Andi, der am Abend zuvor angereist war, um uns Besteck zu bringen, wollte heute doch nicht mitrudern, da er noch so viel zu arbeiten hatte.
Unser heutiges Ziel hieß Fehrlingsee und die Anweisungen für den Steuermann waren heute nicht mehr so einfach wie an den Vortagen: Einmal links und danach immer rechts halten!

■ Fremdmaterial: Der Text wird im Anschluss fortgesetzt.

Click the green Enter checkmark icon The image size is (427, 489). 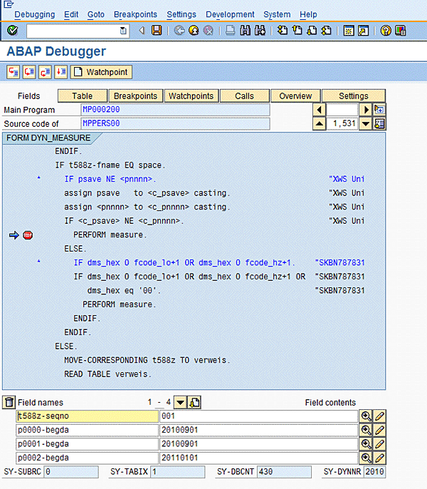pos(12,31)
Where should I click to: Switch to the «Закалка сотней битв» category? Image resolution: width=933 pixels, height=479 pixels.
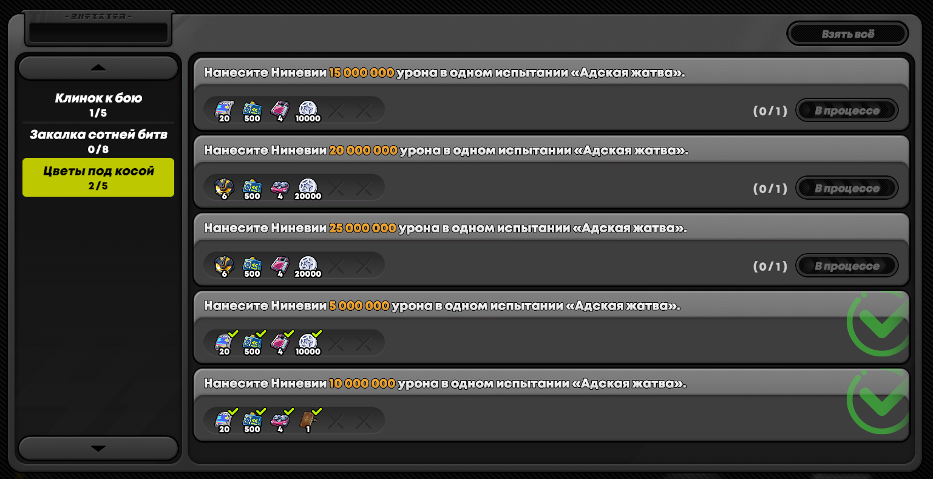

Wie schon am Karfreitag, führte uns unsere Reise zum Zotzensee und zum Vilzsee, doch erst heute bemerkten wir den ehemals suizidgefährdeten Ast, der sich dort an einer Badestelle aufgehängt hatte. Diesmal wurde die Steueranweisung auf dem Vilzsee eingehalten und wir fuhren tatsächlich in die richtige Richtung! Auf dem nächsten See, dem Zethner See, wurde 1 Kilometer vor dem vermeintlichen Ende wieder die Karte rausgeholt und wieder einmal gesehen, dass wir die winzige Ausfahrt noch vor uns hatten, die wir dann auch erfolgreich fanden und so auf den Schwarzer See fuhren, durch einen kleinen Graben gelangten wir dann auf den Fehrlingsee, wo dann auch an der Badestelle, die aus einem Steg und einer Leiter bestand, die Pause gemacht wurde. Doch es war dort sehr ungemütlich, da der kalte Wind direkt über den Platz fegte, sodass wir uns wieder auf den Rückweg machten und unterwegs noch ein paar Pausen einlegten. Kurz vor unserem Ziel entdeckten wir auch noch andere Spandauer, die gerade am Ufer eine Rast einlegten. Die Kameraden von Hellas Titania standen dort am Ufer und pausierten (sie waren es auch, die unseren Hänger geliehen und nach Mirow gebracht hatten). Wenige Minuten, vielleicht nur Sekunden später erreichten wir schon unseren Zielhafen, die Uhr zeigte 14 Uhr Normalzeit an, aber dazu noch später mehr. Wir machten unser Boot sauber, wischten einmal durch die Räume und warteten, bis der Meister mit dem Schlüssel für die Bootshalle kam. Als dieser dann endlich da war, trugen wir die Boote in die Bootshalle und der Kurze fuhr uns drei Bahnreisende wieder zum Bahnhof Neustrelitz. Franzi stellte dann einige Zeit später im Bahnhof fest, dass diese Uhr eine ganz andere Zeit anzeigte als die an ihrem Handgelenk, auf ihre Anfrage, ob meine Uhr die gleiche Zeit anzeigt wie ihre, konnte ich mit einem Blick auf mein Handgelenk ihre Zeit bestätigen, doch der Blick auf das Handy bestätigte allerdings die Bahnhofszeit. Auf einmal machte es "klick" und uns kam die Zeitumstellung ins Gedächtnis. Anja, Dennis und der Kurze bemerkten das erst, als sie zu Hause bei Anja zusammen mit Andy aßen und das Fernsehprogramm nicht ganz mit ihren Uhren übereinstimmte.

Nachwort

Wir bedanken uns herzlich beim RV Siemens, der sich kampflos auflöste und beim RV Mirow einen schönen Klinkervierer, die Daressalam, hinterließ, mit dem es sich gut rudern ließ, doch einige Steuermänner beklagten sich teilweise über den doch etwas harten und unkomfortablen Steuersitz.